膝獅子/真昼間の薔薇園/無自覚両片思い


 赤、白、黄色。
 さんさんと降り注ぐ太陽。初夏の真昼間は流石に暑かった。木陰に座って休んでいれば、獅子王がくるくると園の中を歩いているのが見える。日の位置は真上近くで、俺たちの現在地はとある時代の薔薇園であった。
 写真家であったという俺たちの審神者は遠征ついでに視察してこいと俺たちをこの時代に放り込んだ。
 何もこんな天気の良い日ではなくとも。そんなことを考えながらきらきら光る金色の髪を眺めていれば、くるりと彼がこちら向いた。膝丸と俺の名前を叫んだ。周りに人物が見当たらないとはいえ、叫ぶのはどうなのか。のんびりとした兄者が恋しくなりながら、騒がしい獅子王に手を振った。すると彼はその髪と黒い戦装束を揺らして駆け寄ってくる。何かあったのか。
「膝丸っ!」
「どうした。」
「いや、何でそんなところに居るんだよ。」
「流石に暑いぞ。」
 きょとんとする獅子王の服装を改めて観察する。黒い衣、金色の装飾。これはまた、何とも暑そうだ。俺よりも暑そうに見えると思っていれば、獅子王は少し拗ねた様子で発言した。
「視察だろ! 任務だろ! 」
「まあそうだが。」
「だからこんな所に座ってないで見て回ろうぜ。」
「ここからでも見える。」
 だからここに居ると伝えれば、獅子王は深いため息を吐いた。そして仕方なさそうに俺の腕を掴んだ。引っ張るので引っ張られるままに立ち上がる。素直に立ち上がったのは、力技を行使されると練度に差のある俺では不利だからだ。
「ほら行くぞ。」
「分かった。分かったから離せ。」
「嫌だ。だって戻っちまうんだろ。」
「戻らないでおこう。」
「……。」
「約束するからその目は止めろ。」
 疑いの眼差しに気まずくなってそう言えば、渋々といった様子で彼は前を向いた。そして歩き出す。腕は離さないのかと考えていると、すぐに視界は眩しくなり、カラフルな薔薇たちで溢れた。

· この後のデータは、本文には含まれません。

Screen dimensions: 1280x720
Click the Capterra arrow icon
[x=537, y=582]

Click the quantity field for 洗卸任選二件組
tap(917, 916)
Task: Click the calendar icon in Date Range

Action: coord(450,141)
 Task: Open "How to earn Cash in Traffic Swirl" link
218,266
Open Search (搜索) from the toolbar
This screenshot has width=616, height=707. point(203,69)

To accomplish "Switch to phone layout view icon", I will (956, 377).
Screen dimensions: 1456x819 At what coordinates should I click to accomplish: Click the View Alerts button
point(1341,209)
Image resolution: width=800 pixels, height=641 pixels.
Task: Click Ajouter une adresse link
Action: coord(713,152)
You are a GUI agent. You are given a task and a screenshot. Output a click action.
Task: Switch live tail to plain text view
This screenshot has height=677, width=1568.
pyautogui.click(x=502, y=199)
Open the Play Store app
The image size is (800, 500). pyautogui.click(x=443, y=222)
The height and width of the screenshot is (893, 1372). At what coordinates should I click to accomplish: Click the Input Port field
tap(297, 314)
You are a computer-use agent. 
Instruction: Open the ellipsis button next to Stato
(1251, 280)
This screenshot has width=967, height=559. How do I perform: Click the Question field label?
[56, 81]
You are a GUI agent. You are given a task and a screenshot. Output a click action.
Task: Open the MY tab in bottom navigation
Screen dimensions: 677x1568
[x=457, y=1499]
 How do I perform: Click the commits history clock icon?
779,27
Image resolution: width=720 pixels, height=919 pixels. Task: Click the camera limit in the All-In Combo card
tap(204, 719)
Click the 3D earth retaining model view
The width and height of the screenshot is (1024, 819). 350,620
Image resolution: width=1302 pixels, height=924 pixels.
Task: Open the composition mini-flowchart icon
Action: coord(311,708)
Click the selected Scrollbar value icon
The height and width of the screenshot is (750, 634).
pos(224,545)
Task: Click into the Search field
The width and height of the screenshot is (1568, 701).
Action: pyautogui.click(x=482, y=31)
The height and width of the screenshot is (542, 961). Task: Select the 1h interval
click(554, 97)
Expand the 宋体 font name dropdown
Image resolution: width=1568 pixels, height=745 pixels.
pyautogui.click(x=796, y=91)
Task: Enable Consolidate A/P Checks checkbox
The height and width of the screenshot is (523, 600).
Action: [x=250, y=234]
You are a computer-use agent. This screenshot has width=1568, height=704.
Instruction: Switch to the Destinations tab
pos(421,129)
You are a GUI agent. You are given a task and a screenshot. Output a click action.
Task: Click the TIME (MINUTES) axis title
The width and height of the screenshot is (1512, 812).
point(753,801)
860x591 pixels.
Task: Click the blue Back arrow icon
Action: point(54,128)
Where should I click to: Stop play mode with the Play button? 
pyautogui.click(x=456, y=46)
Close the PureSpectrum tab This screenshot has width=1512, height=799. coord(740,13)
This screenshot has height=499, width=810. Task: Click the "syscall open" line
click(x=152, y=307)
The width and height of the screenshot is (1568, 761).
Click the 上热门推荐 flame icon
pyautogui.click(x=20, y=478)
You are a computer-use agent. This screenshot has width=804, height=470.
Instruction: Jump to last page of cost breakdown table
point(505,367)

 花壇の傍を歩けば嫌でも目に入る花々だが、その中でも時折目が吸い寄せられるような種類の花があった。その度に獅子王は立ち止まると、どの花なのかと確認した。そしてメモ用紙にその花の名を記録すると再び歩き出す。何度か繰り返せば、どうやら獅子王が俺を使って花を選別していることが分かってきた。
 一周した辺りで立ち止まり、メモを眺め始めた刀はもう一回見て回るかとでも思案しているようだ。俺はそれが気に入らないと考えて、彼の手からメモを奪った。メモを持った俺の手は彼の頭上。つられて上がったらしい彼の手は何も無い空中で止まり、刃色の瞳を見開いて驚いていた。そんな刀が気を取り戻して何か文句を言う前に、俺は口を開いた。
「お前も選べ。」
 任務だろうと伝えれば、刀は気まずそうに目を逸らし、息を吐いてから小さく頷いた。

「俺さあ、選べないんだよなあ。」
 だから膝丸を連れてきたのに、と不満そうな獅子王は赤い薔薇の前で憂鬱そうに立ち止まっている。何故だと問えば、膝丸は好き嫌いがハッキリしてるだろうなんて言うので、お前こそそうだろうと言おうとしてふと違和感を感じた。開きかけた口を閉じ、理由が何なのか分からずに黙っていると獅子王は気がつかない様子で続けた。
「じっちゃんなら何て報告するんだろ。」
 その言葉を聞いた瞬間に思わずメモ用紙で頭を叩いた。彼の頭が揺れて、うめき声が聞こえる。強くは叩いていないから痛みは無いだろう。ただ、思考の渦から抜け出す手伝いは出来たはずだ。

 獅子王は語る。
「俺の気に入った花を選ぶんだろ。」
 難しいなあと言いながらのろのろと動き出したので、俺はその腕を掴んだ。黒い衣服は少しばかり熱を持っている。
「さっさと選べ。早く帰るぞ。」
 熱中症になって手入れ部屋行きはまっぴらだと伝えれば、獅子王はハハと乾いた笑い声を上げ、その通りだと薔薇園を見渡したのだった。